**Text**
================

McGovern also lists illegal wiretaps, the Katrina debacle, and lies about Iranian nuclear weapons ambitions as worthy of impeachment investigation. His attitude about the prospects for impeachment is clear-eyed — and not any kinder to Democrats or Republicans than they deserve:

Of course, there seems to be little bipartisan support for impeachment. The political scene is marked by narrow and sometimes superficial partisanship, especially among Republicans, and a lack of courage and statesmanship on the part of too many Democratic politicians. So the chances of a bipartisan impeachment and conviction are not promising.

But promising or not, it must be tried, McGovern concludes:

Impeachment is unlikely, of course. But we must still urge Congress to act. Impeachment, quite simply, is the procedure written into the Constitution to deal with presidents who violate the Constitution and the laws of the land. It is also a way to signal to the American people and the world that some of us feel strongly enough about the present drift of our country to support the impeachment of the false prophets who have led us astray. This, I believe, is the rightful course for an American patriot.

Thank you, Senator McGovern.

I’d like to know when he wrote and submitted it, and whether the Washington Post sat on it until the primaries were underway. I have no doubt many will consider McGovern’s seal of approval just another strike against impeachment.

But it’s heartening to see a good man like McGovern on my side, and able to command a platform to speak out so forcefully about Bush and Cheney’s crimes. We can’t let these two hardened authoritarians, torturers, and scofflaws set an example to the future. Nor can we let dithering fools like Pelosi, Hoyer, Conyers, and (sad to say) my own Congressman, Chris Van Hollen, set the example of how to fail to oppose them.

================

**Provided information**
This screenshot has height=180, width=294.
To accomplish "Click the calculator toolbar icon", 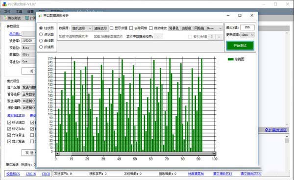I will [27, 18].
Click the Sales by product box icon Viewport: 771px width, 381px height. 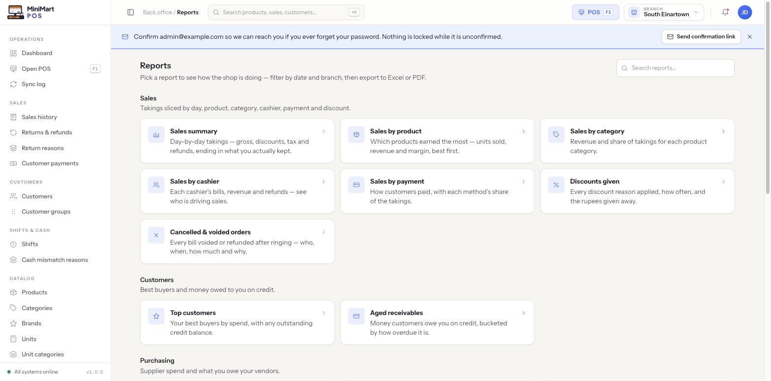tap(356, 135)
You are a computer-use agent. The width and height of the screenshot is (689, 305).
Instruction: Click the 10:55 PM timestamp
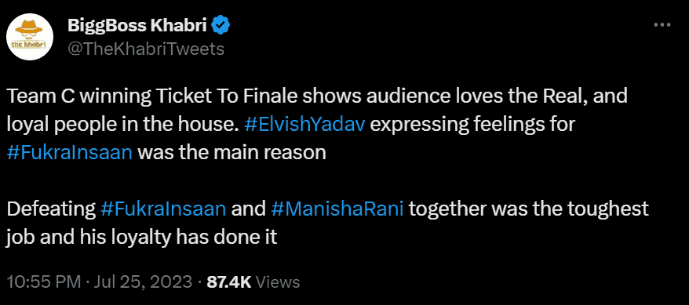pos(44,281)
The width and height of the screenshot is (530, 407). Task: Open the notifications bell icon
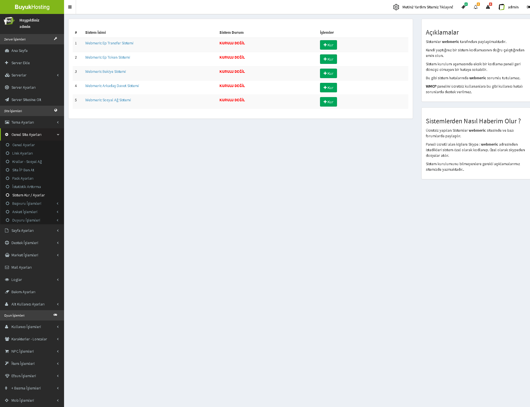(476, 7)
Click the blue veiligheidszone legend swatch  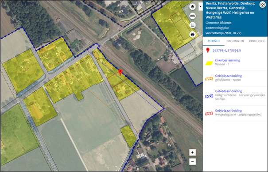click(x=209, y=96)
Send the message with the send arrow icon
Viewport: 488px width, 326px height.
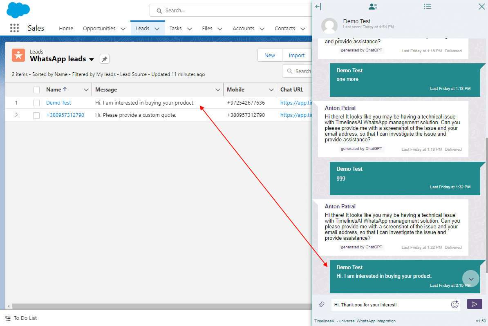(475, 304)
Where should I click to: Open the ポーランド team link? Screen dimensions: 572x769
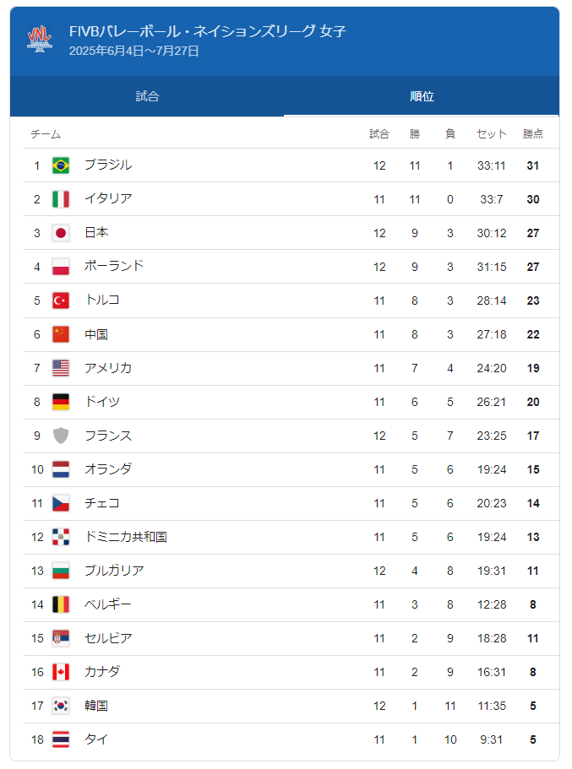(114, 266)
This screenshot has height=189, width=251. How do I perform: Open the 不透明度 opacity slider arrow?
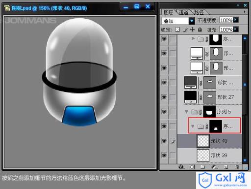[x=235, y=20]
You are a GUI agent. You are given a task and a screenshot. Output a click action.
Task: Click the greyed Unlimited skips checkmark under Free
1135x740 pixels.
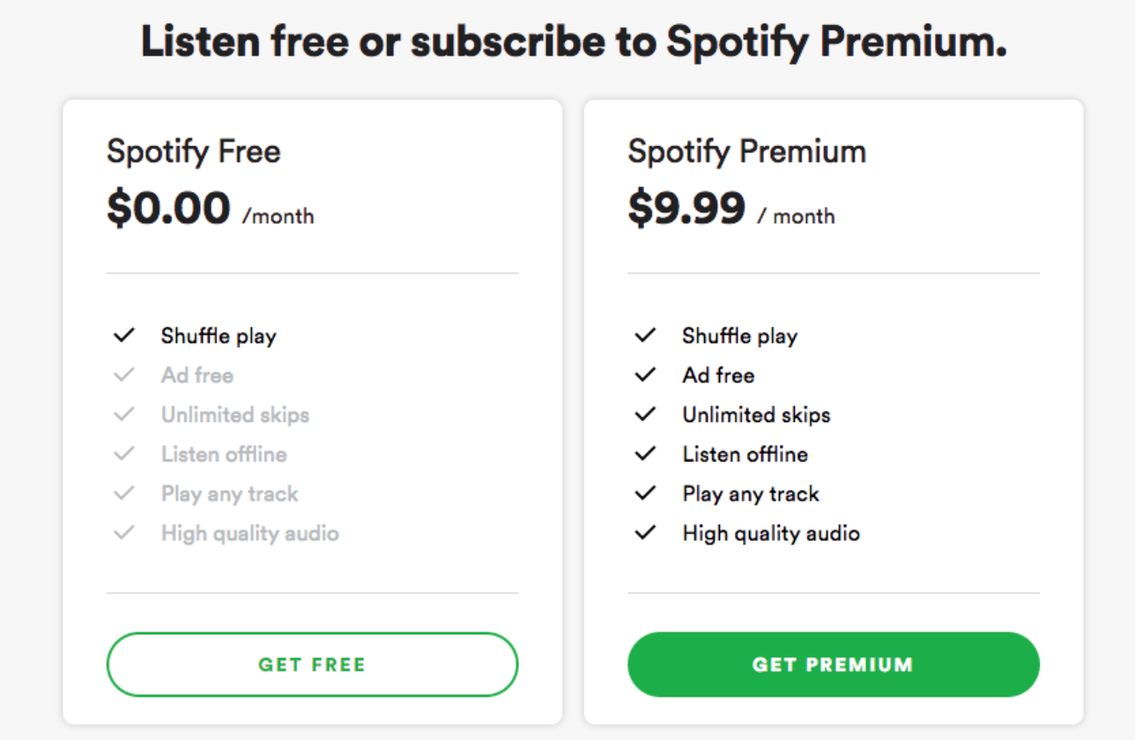(x=124, y=415)
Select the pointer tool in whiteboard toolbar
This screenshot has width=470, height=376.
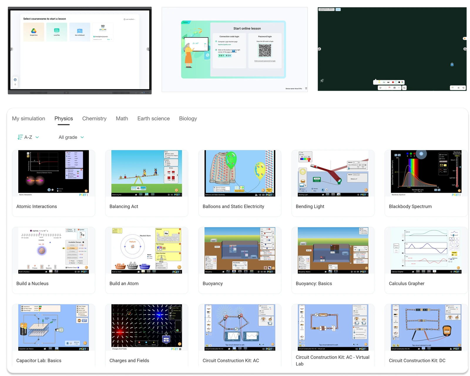(x=380, y=88)
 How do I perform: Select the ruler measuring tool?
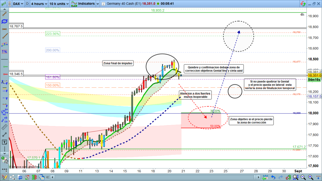coord(4,127)
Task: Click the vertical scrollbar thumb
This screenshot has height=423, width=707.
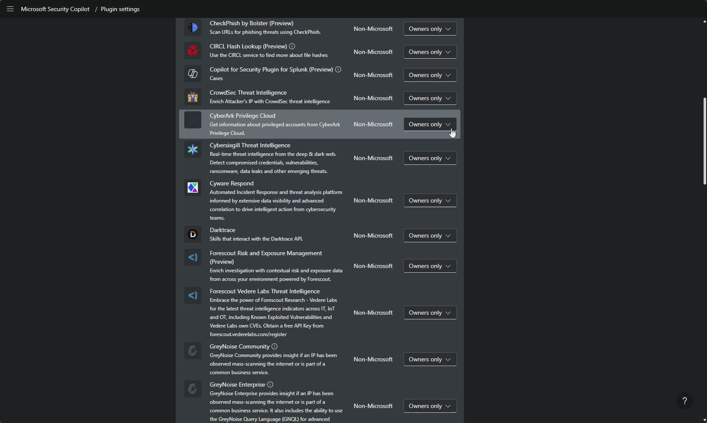Action: pos(704,141)
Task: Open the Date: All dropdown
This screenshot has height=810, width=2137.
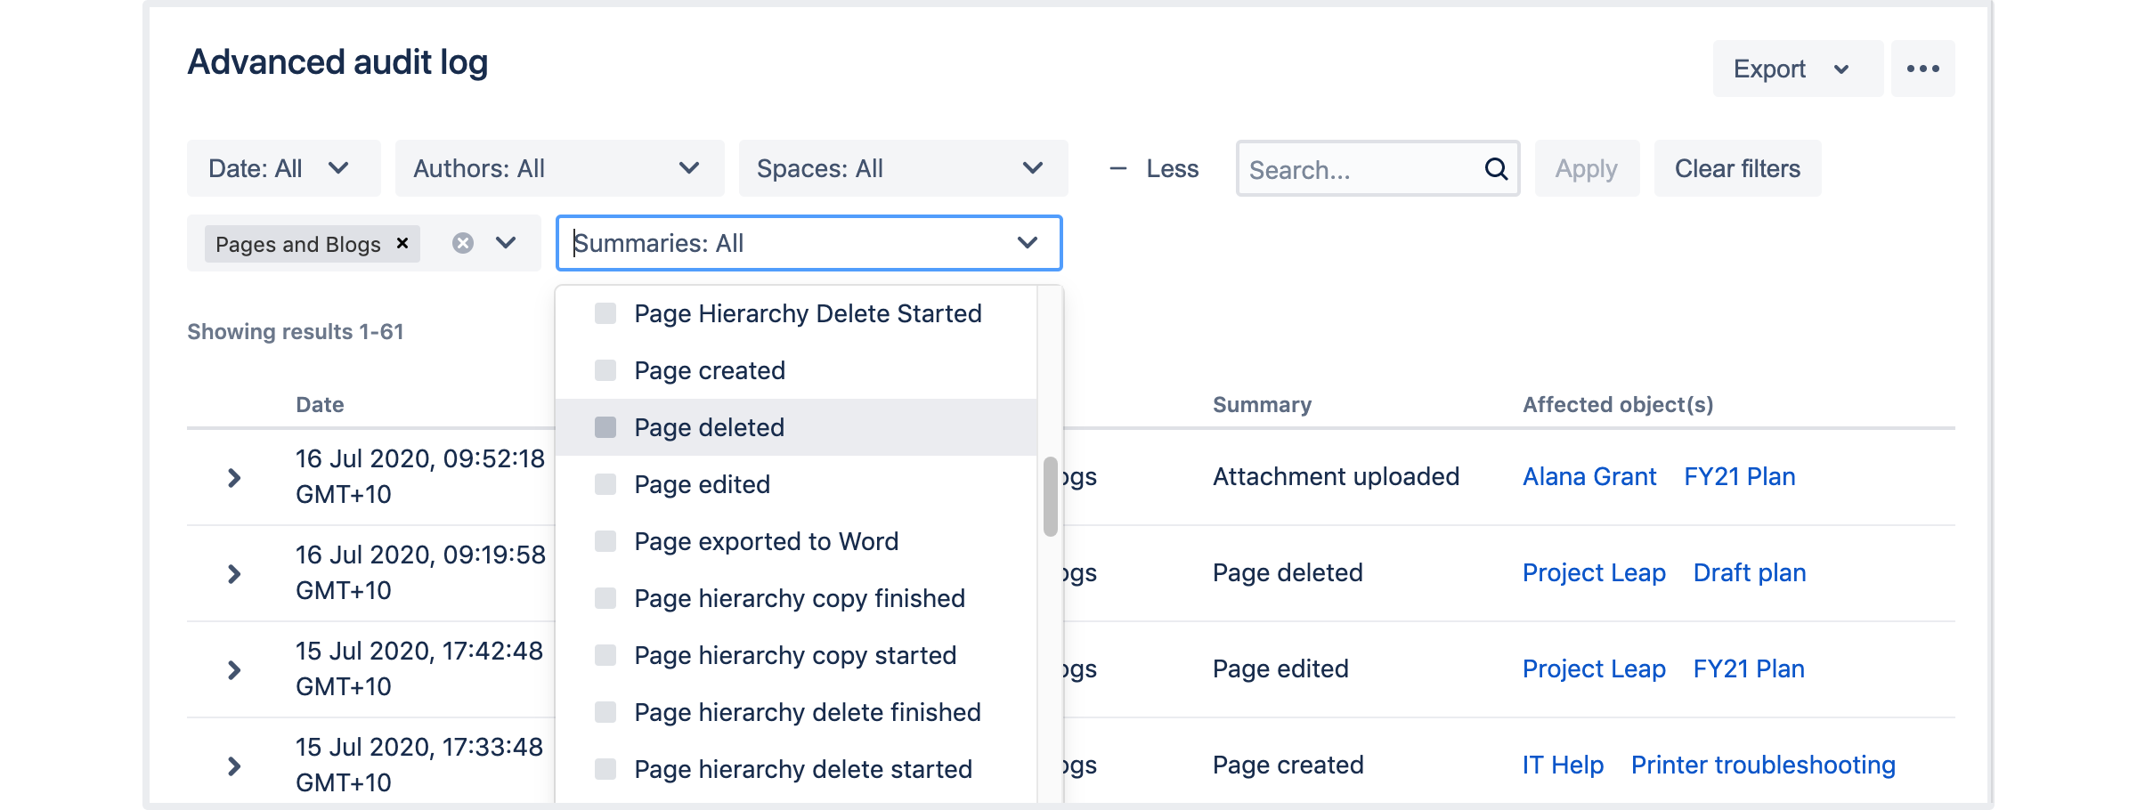Action: coord(283,168)
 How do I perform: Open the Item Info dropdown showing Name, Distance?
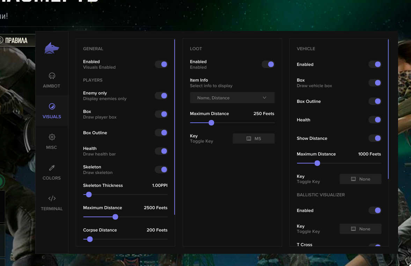pyautogui.click(x=232, y=98)
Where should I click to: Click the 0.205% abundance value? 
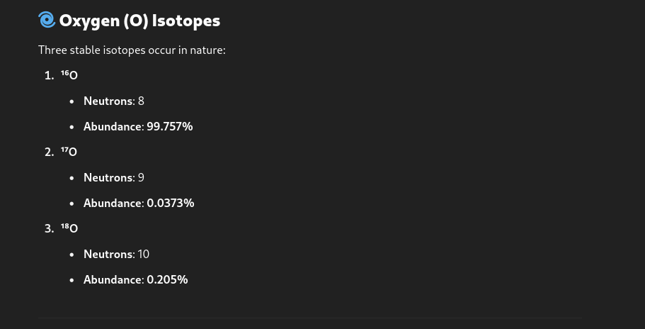click(167, 280)
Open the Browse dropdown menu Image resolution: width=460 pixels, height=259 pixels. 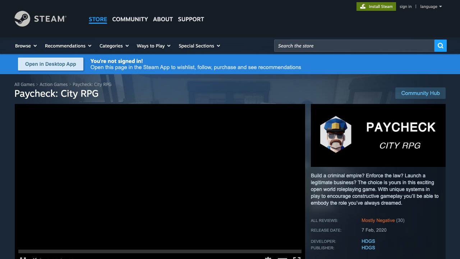coord(26,46)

================

**Given request A**
In the text on McGovern and impeachment, who does the writer name as their own Congressman?
**Given request B**
Extend the text on McGovern's call for impeachment, picking up right after its final sentence.

**Expected output A**
Chris Van Hollen.

**Expected output B**
When Bush and Cheney’s term is up, let it not be said that we failed to oppose them, that we failed to try to bring them to political justice in the way our Constitution provides.

And let it not be said that you failed to do so. Call your Congressman today, and urge him or her to support Congressman Wexler’s call for immediate impeachment hearings about Vice President Cheney, and urge him or her to call for the same for President Bush: for their lies leading to the war in Iraq, for the lies that threatened and threaten to lead to war with Iran, for their illegal warrantless surveillance, for failing utterly to provide for the common defense of the citizens of New Orleans, for the habeas rights they’ve abrogated, for the treaties they’ve violated, for the self-dealing obstructions of justice they’ve committed, for the vile sins of torture that they’ve authorized and encouraged.

Stand with McGovern. Stand against Bush and Cheney and everything those two traitors to American democracy stand for. Call for impeachment; call for it today.